Pound reiterated the IOC's stance that it relies on consultations with the World Health Organization, a United Nations body, to take action.
Regarding the possibility of a move, he said, "You just don't move anything in terms of the size and scale of the Olympics. There are so many moving parts, so many countries and different seasons, competition times and TV seasons. You can don't just say, "We'll do it in October."
Pound said moving to another city is also unlikely, "because there are few places in the world that could think of setting up facilities to invest in this short amount of time."
London mayoral candidate Shaun Bailey proposed the British capital as an alternative. Yuriko Koike, governor of Tokyo, suggested the offer was an attempt to use the virus for political purposes.
Pound said he would not prefer spreading Olympic events to other locations around the world, as this would not be an “Olympic Games”. You will end up with a number of world championships. "He also said that it was extremely difficult to spread out the various sports within a period of just a few months over a period of 17 days.
To hold the Tokyo Olympics, but to postpone them for a few months, should not please North American broadcasters, whose dates in the fall are packed with American professional football, college football, European football, basketball, baseball and ice hockey. Other world channels have also blocked traffic jams.
"It would be difficult to get the kind of blanket coverage people expect at the Olympics," said Pound.
He also doubted the possibility of a one-year delay. Japan officially spends $ 12.6 billion on organizing the Olympics, though a national audit committee says the country spends twice as much.
"You have to ask if you can hold the bladder together for an additional year," said Pound. "Then of course you have to incorporate that into the entire international sports plan."
Pfund said the IOC had set up an emergency fund of around $ 1 billion in unforeseen circumstances to help the IOC and international sports associations depend on the IOC's revenue.
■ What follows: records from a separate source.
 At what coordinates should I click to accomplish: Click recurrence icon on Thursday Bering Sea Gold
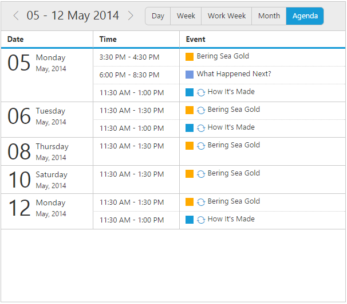[201, 146]
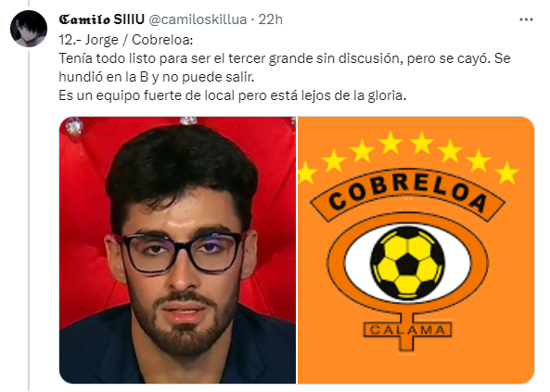Image resolution: width=550 pixels, height=392 pixels.
Task: Select the "12.- Jorge / Cobreloa:" heading line
Action: tap(126, 40)
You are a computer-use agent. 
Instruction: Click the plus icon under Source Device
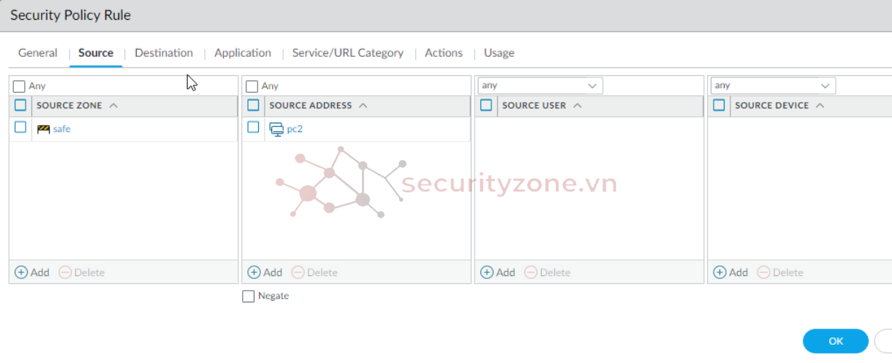coord(720,272)

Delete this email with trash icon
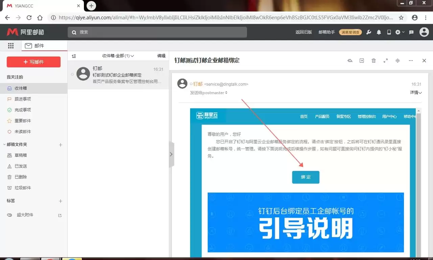[373, 61]
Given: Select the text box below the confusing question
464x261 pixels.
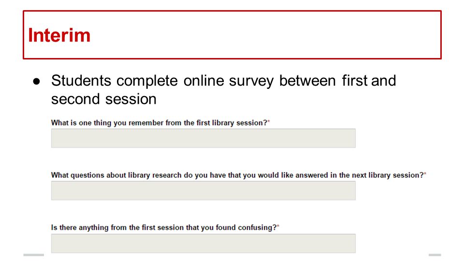Looking at the screenshot, I should coord(203,243).
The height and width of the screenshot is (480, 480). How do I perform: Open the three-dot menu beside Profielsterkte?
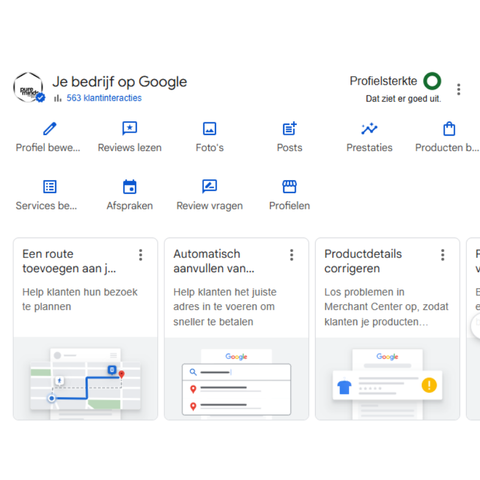458,89
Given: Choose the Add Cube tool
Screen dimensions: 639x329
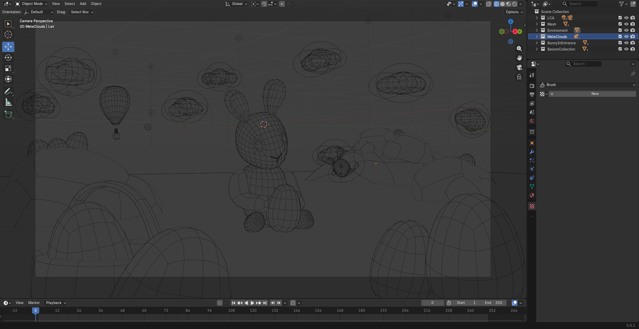Looking at the screenshot, I should pos(8,114).
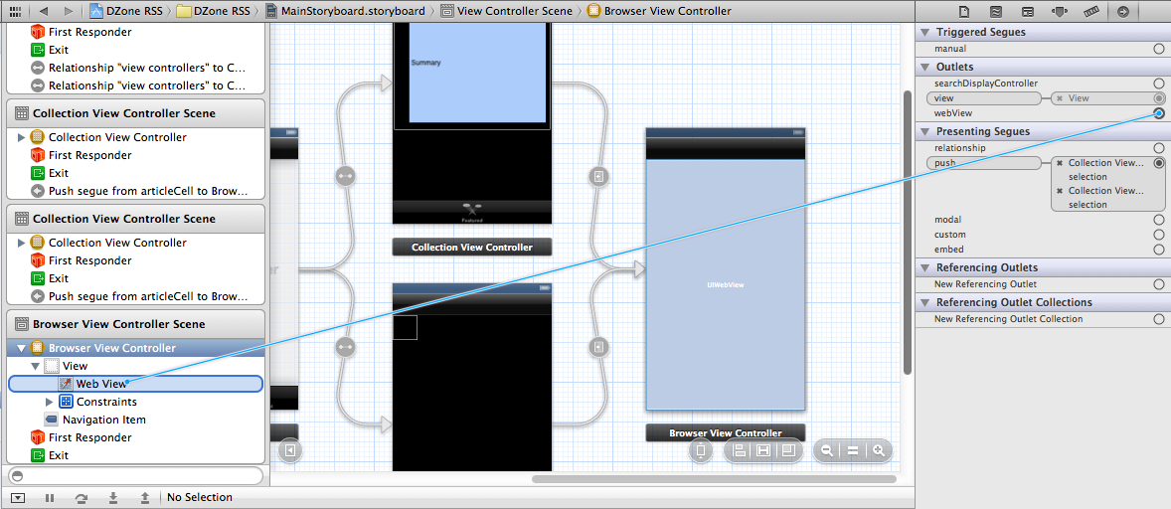Click the webView outlet connection circle
This screenshot has width=1171, height=509.
tap(1159, 113)
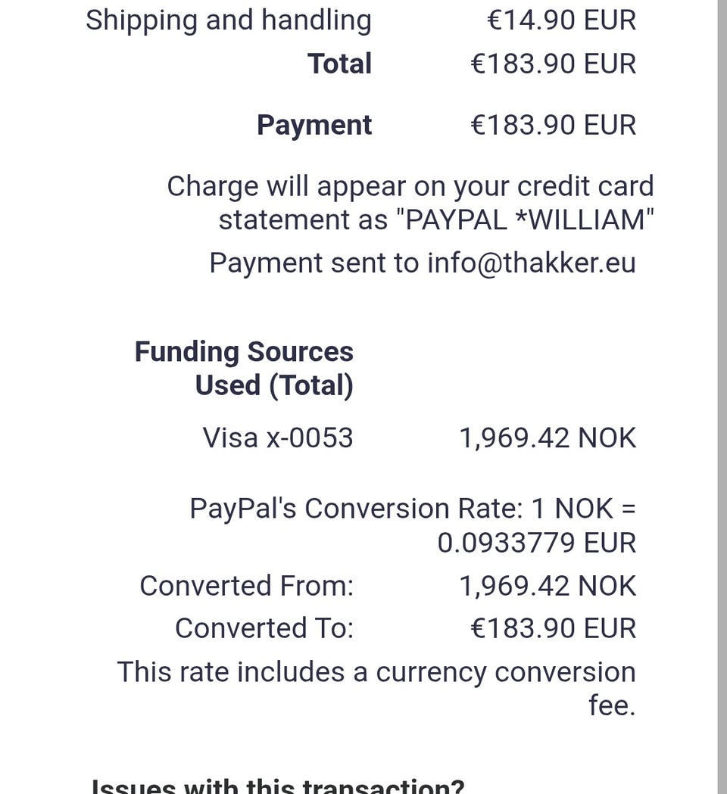The height and width of the screenshot is (794, 727).
Task: Select the 'Visa x-0053' funding source
Action: pos(277,437)
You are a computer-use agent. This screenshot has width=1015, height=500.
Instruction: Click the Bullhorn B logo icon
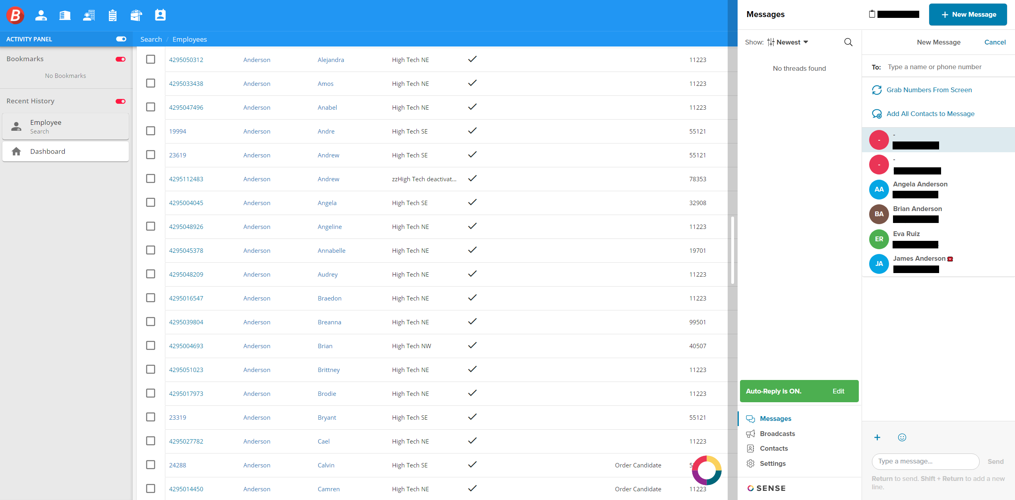[x=15, y=15]
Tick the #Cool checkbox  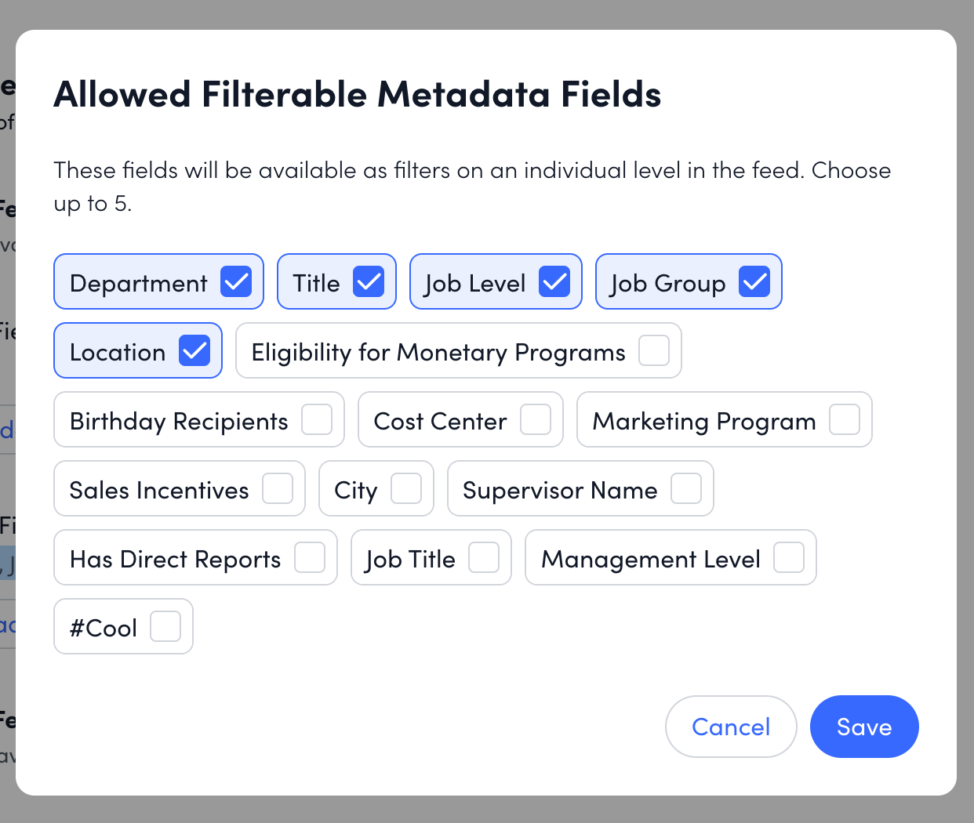(165, 626)
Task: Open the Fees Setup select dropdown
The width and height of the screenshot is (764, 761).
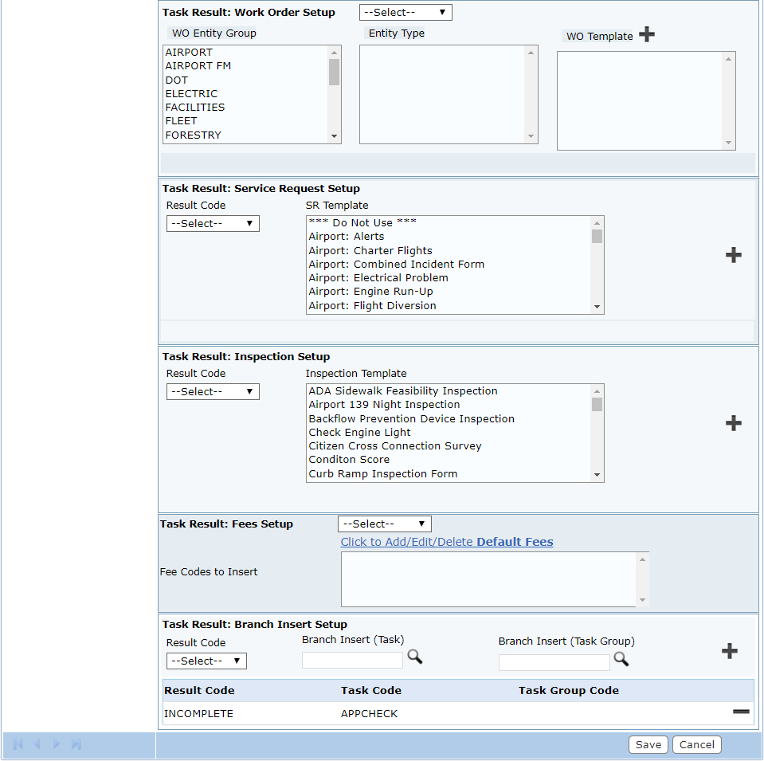Action: 384,524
Approximately 73% of the IOC's $ 5.7 billion income in a four-year Olympic cycle comes from broadcasting rights.
"It is not an insurable risk and it is not one that can be attributed to one party or another," he said. "So everyone takes their lumps. There would be a lack of revenue on the side of the Olympic movement. "
Pound said the future of the Tokyo Games is largely outside the hands of the IOC and depends on the course of the virus.
"If it's going to be something like Spanish flu," said Pound, referring to the deadly pandemic at the beginning of the 20th century that killed millions. "With this deadly number, everyone has to take their medication."
More information on the new type of corona virus can be found here.